I've just tried it-I haven't down regular push ups for a long time, and have already done some hard shoulder work today- but it harder than I expected- I only got to 60 (i.e. counting to 120 on the down-up pattern). It was my pecs that gave way.

I'll try it again tomorrow, when I'm fresh, and see if I can make it.

Thanks for the great challenge!
 
@roemknz I started with 5 and went upto 25 in one set. Then stopped working out for 3 months, had 2 operations and one month Hospitalization..NOW I AM BACK TO 5. FUCKSKSKSKS
 
@roemknz What a great idea I'm going to try this later. I'm wondering what everyone's bench press max is? I'm 6'3 , 200 lbs, and can only bang out 225 for 1. Hopefully this style of training can help improve that.
 
@student101 I feel as if push ups really helped me bench press too. I’m 17, 195, and my one rep max is 340 lbs. the question isn’t whether there is or isn’t a carryover, it’s by how much (granted it may be slight but definitely evident).
 
@roemknz Does anyone have a recommended training plan for this? I can’t imagine just smashing sub-max push ups at 50bpm is the best. 2 mins straight requires some pretty serious core stability.
 
@rspooner Is your main issue with being able to do so many pushups or shoulder endurance? If you just struggle with the pushup endurance aspect I have posted a 100 pushups program (30 day cycle) you can follow. I also feel if you can up your push up count to this extent your core will be able to keep your body straight for the most part. And for shoulder incorporation too, I’d recommend moderately weighted paused push ups
 
@roemknz I think it would be my push up endurance. Or at the very least, working on push ups at that rate would simultaneously increase push up and core. I’d be interested in your program and want to join you in this challenge. This is awesome!
 
@rspooner For injury prevention, I'd make sure to do some sort of face pulls or band pull aparts or whatever the bwf equivalent of those is and also to do a lot of pull ups.

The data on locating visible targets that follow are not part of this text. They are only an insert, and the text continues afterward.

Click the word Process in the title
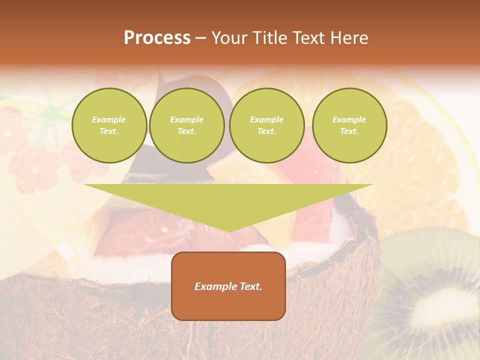coord(157,38)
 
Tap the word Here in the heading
coord(348,38)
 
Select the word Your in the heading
coord(229,38)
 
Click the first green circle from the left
coord(110,126)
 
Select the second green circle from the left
coord(187,126)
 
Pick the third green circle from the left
coord(267,126)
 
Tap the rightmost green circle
coord(350,126)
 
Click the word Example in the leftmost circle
coord(109,120)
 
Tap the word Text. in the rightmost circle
coord(350,132)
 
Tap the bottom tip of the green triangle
coord(228,230)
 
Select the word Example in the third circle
coord(266,120)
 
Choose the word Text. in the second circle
coord(187,132)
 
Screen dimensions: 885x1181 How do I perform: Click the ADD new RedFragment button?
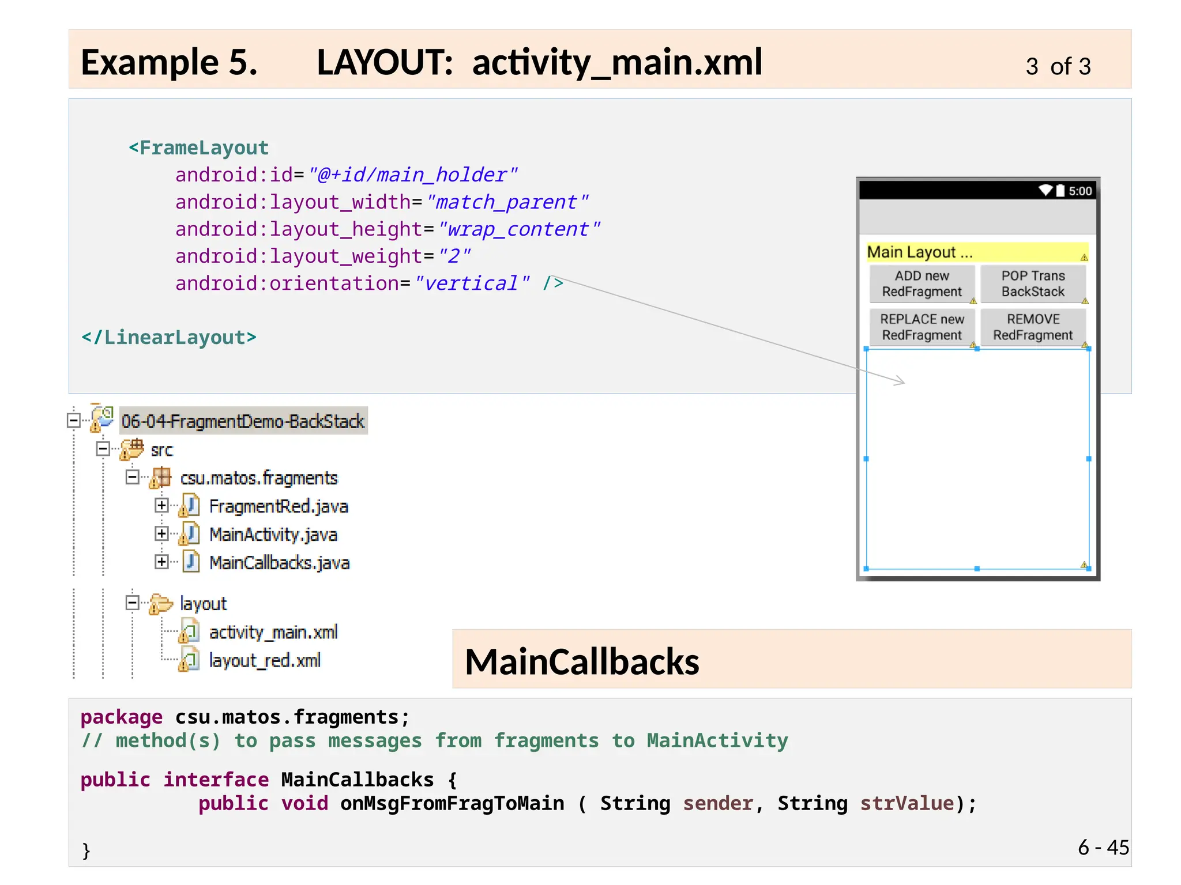922,283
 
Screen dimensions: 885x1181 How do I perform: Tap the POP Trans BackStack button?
1033,283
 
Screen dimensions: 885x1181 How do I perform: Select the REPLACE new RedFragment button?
922,327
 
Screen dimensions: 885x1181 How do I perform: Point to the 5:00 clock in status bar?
1080,191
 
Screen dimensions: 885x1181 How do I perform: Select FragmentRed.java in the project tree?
278,506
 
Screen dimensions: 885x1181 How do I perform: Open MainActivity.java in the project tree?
273,535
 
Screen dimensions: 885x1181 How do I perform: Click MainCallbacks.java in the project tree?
279,563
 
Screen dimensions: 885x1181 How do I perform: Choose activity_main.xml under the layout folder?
273,633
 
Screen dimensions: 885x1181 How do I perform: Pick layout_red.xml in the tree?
265,661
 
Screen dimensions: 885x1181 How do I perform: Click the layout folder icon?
161,604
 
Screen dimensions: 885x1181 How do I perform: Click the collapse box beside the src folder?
103,449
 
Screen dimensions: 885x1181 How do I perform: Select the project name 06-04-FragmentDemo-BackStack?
243,421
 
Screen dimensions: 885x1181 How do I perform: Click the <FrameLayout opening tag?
198,148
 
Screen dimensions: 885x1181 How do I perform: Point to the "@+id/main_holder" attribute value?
413,175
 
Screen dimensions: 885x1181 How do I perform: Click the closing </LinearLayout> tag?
169,337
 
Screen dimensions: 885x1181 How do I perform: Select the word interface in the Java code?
216,780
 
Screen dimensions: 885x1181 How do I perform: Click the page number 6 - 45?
1103,847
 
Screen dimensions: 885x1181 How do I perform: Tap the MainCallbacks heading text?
582,661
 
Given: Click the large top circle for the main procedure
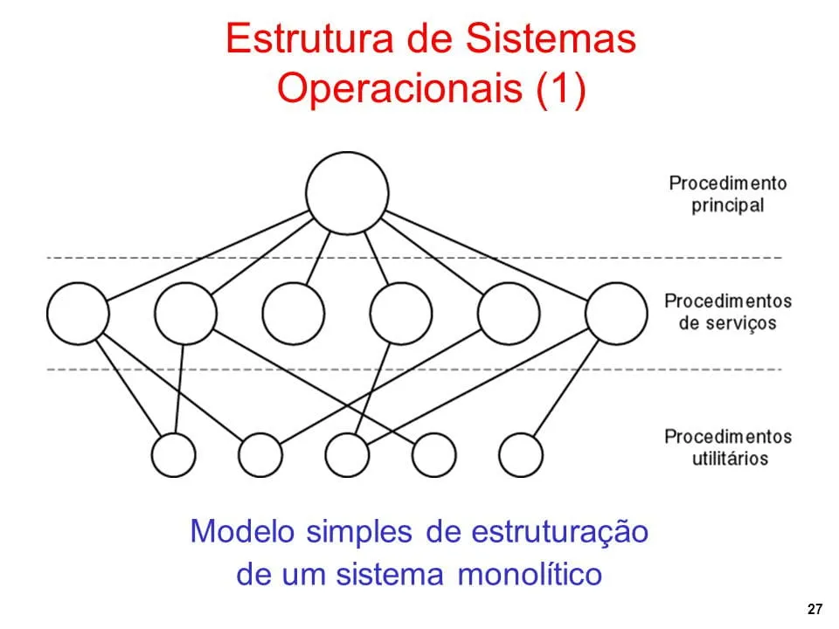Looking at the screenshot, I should tap(347, 193).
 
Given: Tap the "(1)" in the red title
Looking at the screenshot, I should tap(557, 90).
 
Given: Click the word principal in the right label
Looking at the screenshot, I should tap(727, 205).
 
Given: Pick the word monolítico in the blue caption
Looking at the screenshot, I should tap(530, 576).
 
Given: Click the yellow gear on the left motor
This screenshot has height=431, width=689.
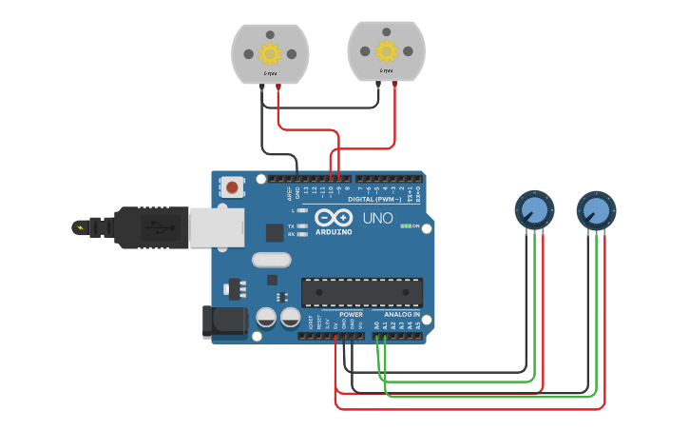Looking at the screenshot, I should point(270,51).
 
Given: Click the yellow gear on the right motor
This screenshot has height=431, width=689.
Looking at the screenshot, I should point(386,50).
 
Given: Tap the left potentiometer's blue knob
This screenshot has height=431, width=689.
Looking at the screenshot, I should point(533,209).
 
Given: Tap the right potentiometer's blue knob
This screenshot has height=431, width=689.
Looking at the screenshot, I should point(595,209).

For core stability, I would do three different isometric holds. One in the pushup down position, one in the up position and the third could just be a standard plank. Then you do some progression with equal rest between the holds all the way up to maybe 3 or 4 minutes each. Regular planks actually progress fairly rapidly, so if you do this every other day it shouldn't really be a problem. This is probably overkill, and pushup training would likely be sufficient, but I think this would be faster, easier and potentially more optimal.

Then for pushups I would do both a regular volume progression for standard pushups, and then also the sub-max push ups at 50 bpm. If we want to treat this as a proper endurance sport (ie maybe shoot for a higher goal than 100 total), you could do a few days of volume work and then once a week go for a longer set. This weekly long set can be increased by a few pushups a week, trying to peek at whatever your goal total is.
 
@rspooner I got a free app called just six weeks. It says you will get to 100 push-ups in six weeks if you follow it. I’m on week five day three. It’s taken me about 9 weeks to get here (I stalled out at week 5 day 1 for about two weeks ) but I’m improving greatly. When I started I could do 24. At six weeks I got 48. I hope to be at 100 in about 4 weeks. They have a bunch of other workouts that cost 3 or 4 dollars each. I’ll probably buy them once I finish the push-up program.